Linda Forgosh wanted a really juicy topic for the 25th anniversary celebration of the Jewish Historical Society of New Jersey.
“We’d had talks on Jews and jazz, and Jews and sports, and Jews and comedy,” she said. “I thought, ‘Food! What goes together better than Jews and food?’”
Forgosh, the society’s executive director, set her heart on getting Alan Richman for the April 29 event. Not only, she pointed out, has he won 16 prestigious James Beard Foundation Awards for excellence in culinary writing — more than anyone else — but “he also comes from New Jersey, and for the historical society, that was a must.”
A longtime contributor to GQ magazine, Richman serves as the dean of food journalism at the International Culinary Center (formerly the French Culinary Institute) in New York, where he teaches a class in food writing. (He is not to be confused with Alan Richman, an NJ Jewish News contributing writer.)
The man and the topic, and the “light kosher noshes and desserts,” drew a crowd of around 150 people to the Alex Aidekman Family Jewish Community Campus, one of the largest the society has had.
“I had to turn people away,” Forgosh told NJJN.
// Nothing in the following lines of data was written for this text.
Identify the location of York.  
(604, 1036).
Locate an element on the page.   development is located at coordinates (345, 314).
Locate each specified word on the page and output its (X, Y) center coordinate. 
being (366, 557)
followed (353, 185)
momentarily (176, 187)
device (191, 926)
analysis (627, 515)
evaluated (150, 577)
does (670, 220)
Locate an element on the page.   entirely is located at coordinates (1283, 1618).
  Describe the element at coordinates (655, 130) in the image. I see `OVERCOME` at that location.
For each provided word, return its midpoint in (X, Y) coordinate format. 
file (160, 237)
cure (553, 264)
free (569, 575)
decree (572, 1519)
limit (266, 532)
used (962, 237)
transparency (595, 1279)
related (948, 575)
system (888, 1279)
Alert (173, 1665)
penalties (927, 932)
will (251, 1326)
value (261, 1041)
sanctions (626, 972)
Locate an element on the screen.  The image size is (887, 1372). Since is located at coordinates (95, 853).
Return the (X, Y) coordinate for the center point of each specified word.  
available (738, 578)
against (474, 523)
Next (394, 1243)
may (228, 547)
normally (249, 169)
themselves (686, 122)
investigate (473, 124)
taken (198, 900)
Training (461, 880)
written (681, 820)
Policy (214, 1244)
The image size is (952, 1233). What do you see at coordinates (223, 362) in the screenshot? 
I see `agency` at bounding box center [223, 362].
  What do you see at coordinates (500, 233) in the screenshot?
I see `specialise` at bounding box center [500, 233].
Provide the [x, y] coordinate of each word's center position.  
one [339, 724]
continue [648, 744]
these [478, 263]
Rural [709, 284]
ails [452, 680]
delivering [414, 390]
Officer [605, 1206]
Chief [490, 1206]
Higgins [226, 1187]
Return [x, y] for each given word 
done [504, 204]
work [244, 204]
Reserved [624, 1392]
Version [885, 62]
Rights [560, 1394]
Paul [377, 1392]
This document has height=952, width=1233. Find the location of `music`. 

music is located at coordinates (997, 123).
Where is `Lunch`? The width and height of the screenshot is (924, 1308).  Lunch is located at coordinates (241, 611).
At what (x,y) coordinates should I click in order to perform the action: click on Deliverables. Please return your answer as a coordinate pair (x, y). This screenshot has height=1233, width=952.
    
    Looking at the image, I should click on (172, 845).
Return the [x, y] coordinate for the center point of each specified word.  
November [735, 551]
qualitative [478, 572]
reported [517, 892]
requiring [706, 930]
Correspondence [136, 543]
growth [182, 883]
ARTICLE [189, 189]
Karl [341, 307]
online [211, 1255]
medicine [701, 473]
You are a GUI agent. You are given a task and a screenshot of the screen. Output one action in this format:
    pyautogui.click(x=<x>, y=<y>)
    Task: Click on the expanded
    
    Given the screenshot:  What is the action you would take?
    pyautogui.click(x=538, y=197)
She introduced him as “the Indiana Jones of food writers,” willing, by his own description, “to go anywhere for a meal — even Whippany.”
Her guest, famous — or infamous, according to celebrity chef Anthony Bourdain — for his acerbic pen, claimed he tries to play down his Jersey connection, though he did live for a while in Hillside, not far from baseball legend Phil Rizzuto. He also insisted that it was purely by chance — via a career in sports journalism — that he came to be known as a distinguished arbiter of cuisine.
“You’ll notice that hot dogs have played a big role in my life,” he said.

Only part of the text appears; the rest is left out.